Negli ultimi otto anni, il paesaggio romano dell’arte contemporanea è cambiato radicalmente. Non solo due “nuovi” musei, ma anche la nascita di diverse iniziative indipendenti (spesso autofinanziate) e la trasformazione di collezioni private in fondazioni hanno creato una fitta rete di relazioni. Ciononostante, proprio negli ultimi otto anni, il lavoro culturale è diventato sottopagato, precario e insostenibile. Come mai? Un sintomo è riscontrabile nell’omogeneizzazione del discorso culturale. Non solo i formati (seminari, incontri con artisti, proiezioni e mostre), ma anche i contenuti discussi negli spazi privati, indipendenti o pubblici sono spesso gli stessi. Tre diverse piattaforme, che dovrebbero produrre diverse, se non contrastanti, forme del discorso culturale sono invece assimilate da un allarmante consenso. A Roma non è difficile trovare direttori o curatrici di musei pubblici invitati a discutere il senso delle iniziative indipendenti; oppure, attivisti piuttosto che operatrici della scena indipendente chiamati a dirigere fondazioni. Questa confusione di ruoli si incarna nel ruolo del tuttologo 1. È il precariato culturale a rafforzare la figura del tuttologo il quale, da una parte, annulla la divisione del lavoro culturale, dall’altra, diventa dimentico dell’importanza di ciò che ognuno sa fare. Denunciare l’insufficienza del tuttologo è un atto fondamentale per (ri)imparare ciò che sappiamo fare.
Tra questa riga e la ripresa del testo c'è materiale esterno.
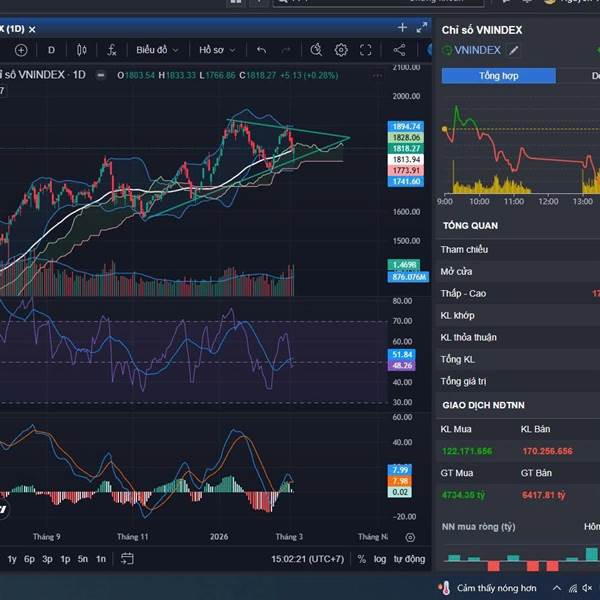Image resolution: width=600 pixels, height=600 pixels.
Task: Open chart settings gear icon
Action: 341,49
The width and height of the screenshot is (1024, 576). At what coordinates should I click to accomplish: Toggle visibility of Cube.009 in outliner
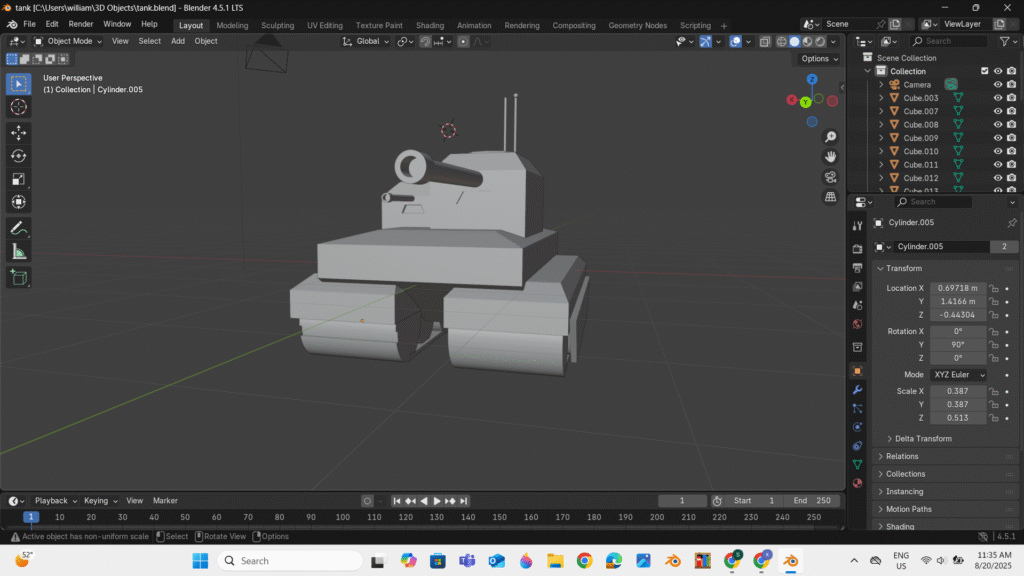997,138
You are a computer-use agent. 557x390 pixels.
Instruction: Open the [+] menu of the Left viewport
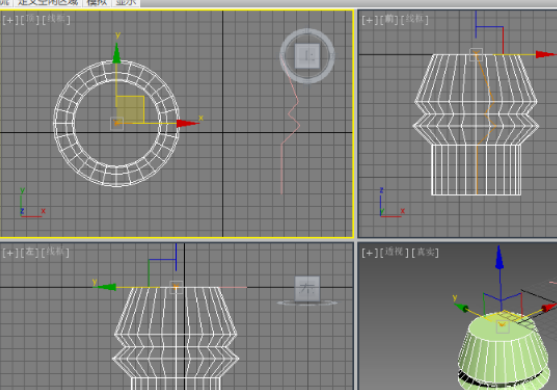10,253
Ne trarrebbero beneficio non solo gli artisti e le artiste, ma anche il collezionismo precario ed estetizzante che si è sviluppato come un riflesso del berlusconismo. Piuttosto che essere nostalgici rispetto a un vecchio sistema di finanziamenti e produzione, credo sia più opportuno iniziare a sperimentare. Non sono d’accordo con la creazione di comitati consultivi paralleli a quelli già in atto. Bisogna capire chi sa fare cosa. Anziché burocratizzare ulteriormente la produzione culturale, bisognerebbe renderla più elastica. Si potrebbe partire dai due musei di arte contemporanea i cui spazi enormi spesso restano vuoti. L’uso dello spazio è già una forma di manutenzione: mettere a disposizione di artisti, artiste, curatori o curatrici gli spazi istituzionali in cambio di elettricità, portineria e ufficio stampa è un modo per alleggerire le spese di gestione. Potrebbe essere questo un primo passo per capire le differenze tra interessi pubblici, privati e indipendenti e, magari, iniziare un vero dialogo basato sul dissenso.
FRANCESCO VENTRELLA
Storico dell’arte, curatore e teaching assistant all’Università di Leeds (Gran Bretagna). È tra i fondatori di 1:1 projects, Roma.
1 – Il tuttologo non è semplicemente un tuttesalle, ma è l’attore principale di una cultura conservatrice ed elitaria. Il tuttologo ritiene che tutto ciò di cui possiede conoscenza corrisponde a ciò su cui può mettere gli occhi o le mani prima di qualcun altro. È in questo senso che la questione della tuttologia è legata a ciò che si può dire di ciò che vediamo.